- **Data for this task**:
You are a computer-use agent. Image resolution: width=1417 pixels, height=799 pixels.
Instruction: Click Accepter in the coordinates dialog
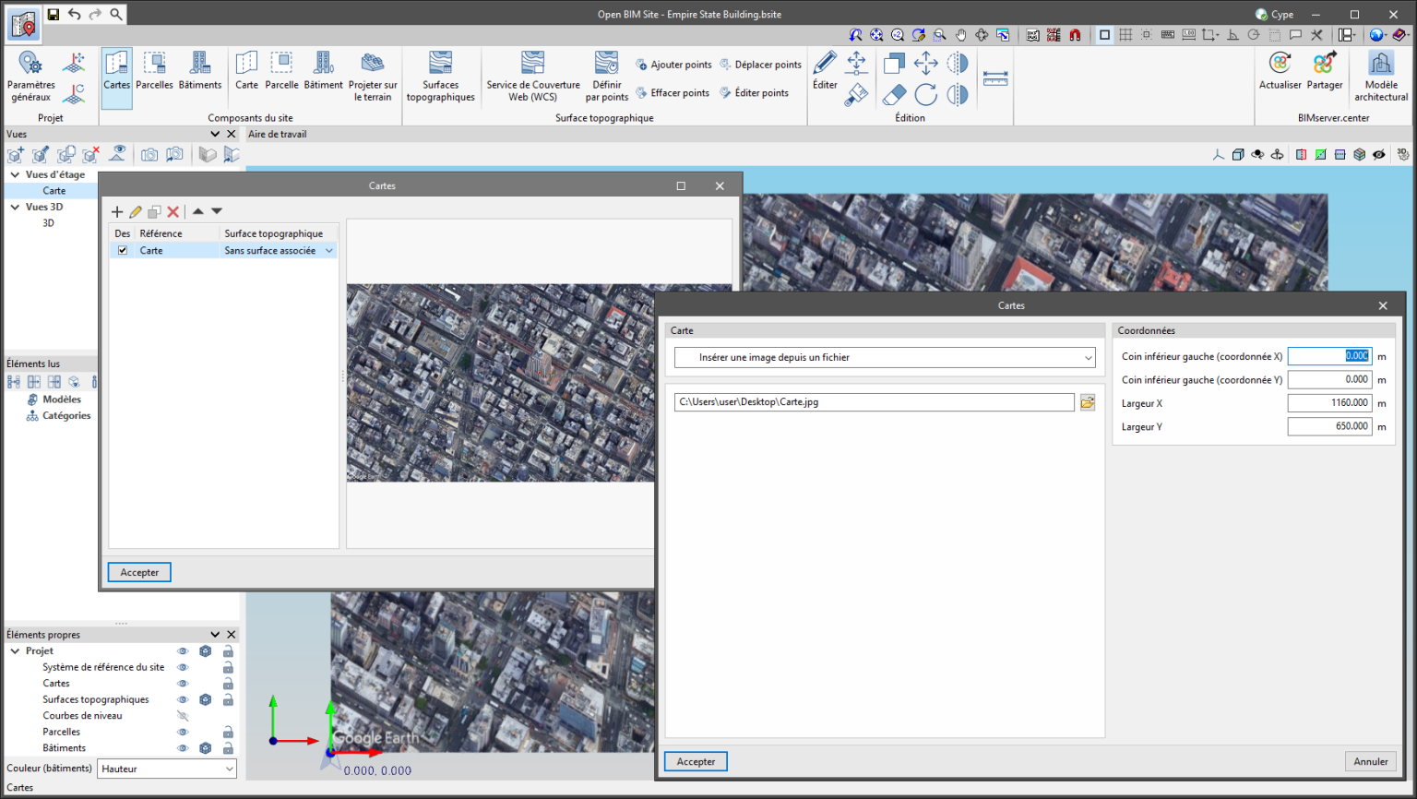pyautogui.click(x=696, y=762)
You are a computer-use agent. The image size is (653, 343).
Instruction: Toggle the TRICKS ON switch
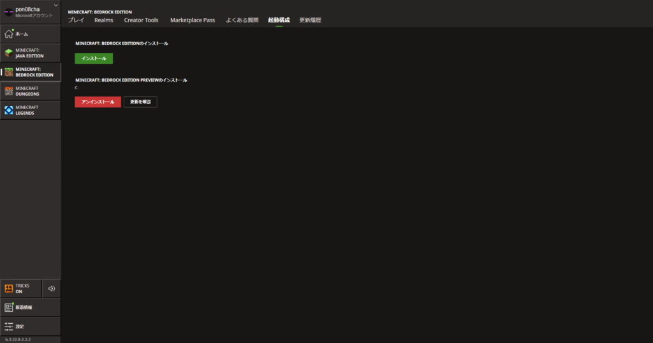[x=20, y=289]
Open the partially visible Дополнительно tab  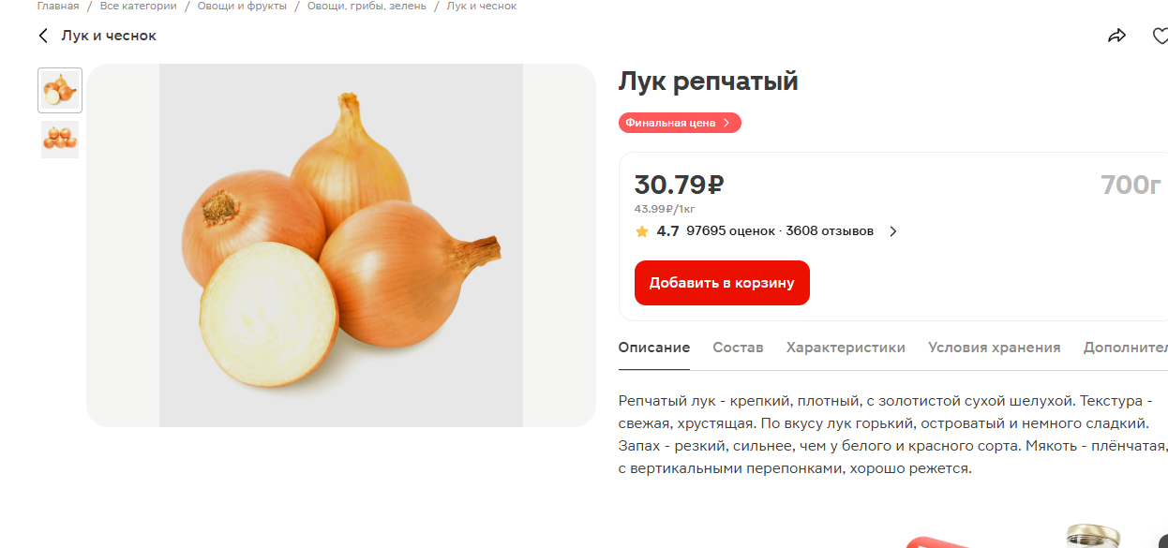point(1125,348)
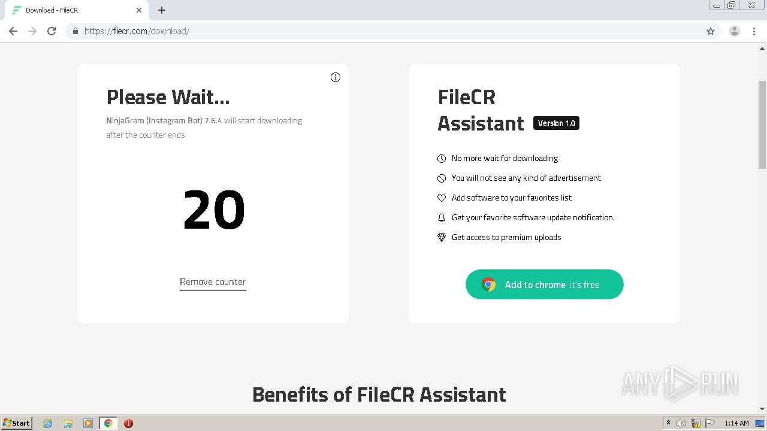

- **Problem to work on**: In the entries above, work out how many lines contain the string "computer", and give only that number.

- **Your response**: 2